TASK STATEMENT:
The output consists only of the lines from the one with "Task: Click the @BhanuPSinghRJSP handle" through the end of the records, each printed exactly, and contains no pictures.

EXERCISE DATA:
——

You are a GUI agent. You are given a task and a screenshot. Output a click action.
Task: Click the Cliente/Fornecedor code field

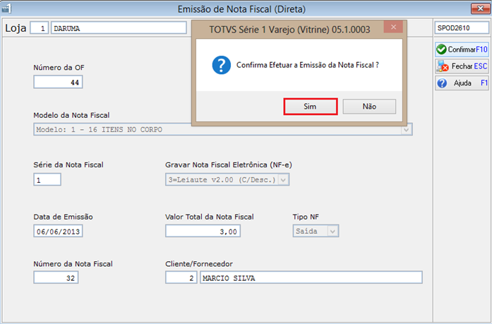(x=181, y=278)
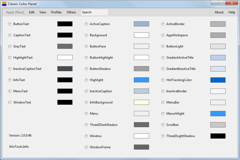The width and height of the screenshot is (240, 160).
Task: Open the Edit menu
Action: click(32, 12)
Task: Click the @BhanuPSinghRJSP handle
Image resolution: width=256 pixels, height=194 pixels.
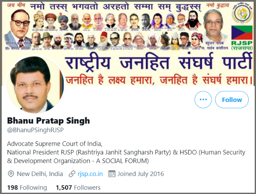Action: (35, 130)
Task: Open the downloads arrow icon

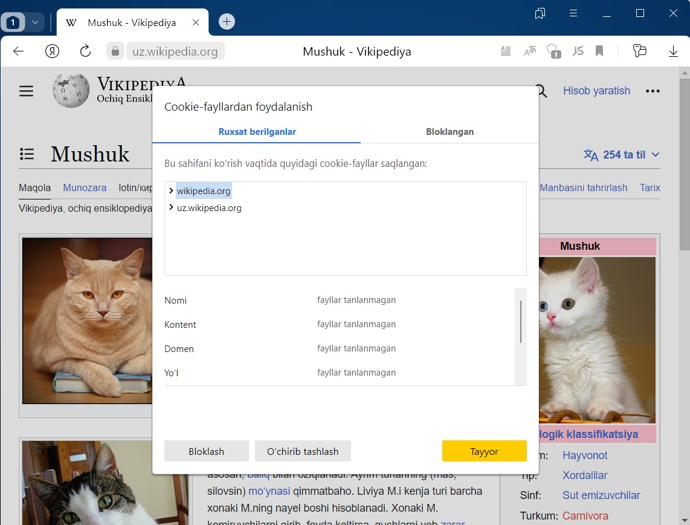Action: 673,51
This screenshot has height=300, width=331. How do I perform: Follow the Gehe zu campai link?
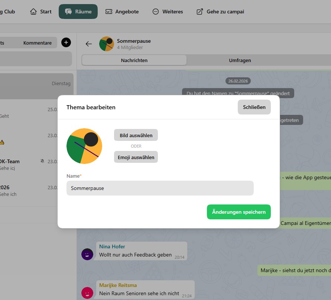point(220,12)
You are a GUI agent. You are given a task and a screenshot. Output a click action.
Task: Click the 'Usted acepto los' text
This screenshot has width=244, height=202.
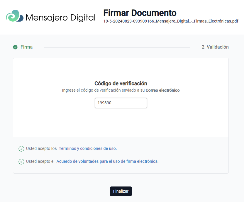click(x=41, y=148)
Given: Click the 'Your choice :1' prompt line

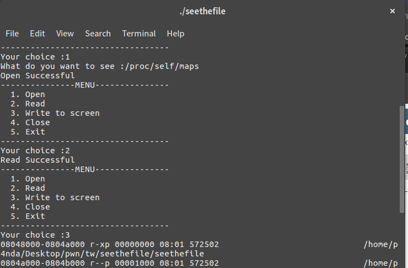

——

EXPECTED ANSWER:
Task: Click the @BhanuPSinghRJSP handle
Image resolution: width=256 pixels, height=194 pixels.
Action: (35, 130)
Task: Open the downloads arrow icon

Action: 673,51
This screenshot has height=300, width=331. How do I perform: Follow the Gehe zu campai link?
point(220,12)
You are a GUI agent. You are given a task and a screenshot. Output a click action.
Task: Click the 'Usted acepto los' text
This screenshot has width=244, height=202.
click(x=41, y=148)
Given: Click the 'Your choice :1' prompt line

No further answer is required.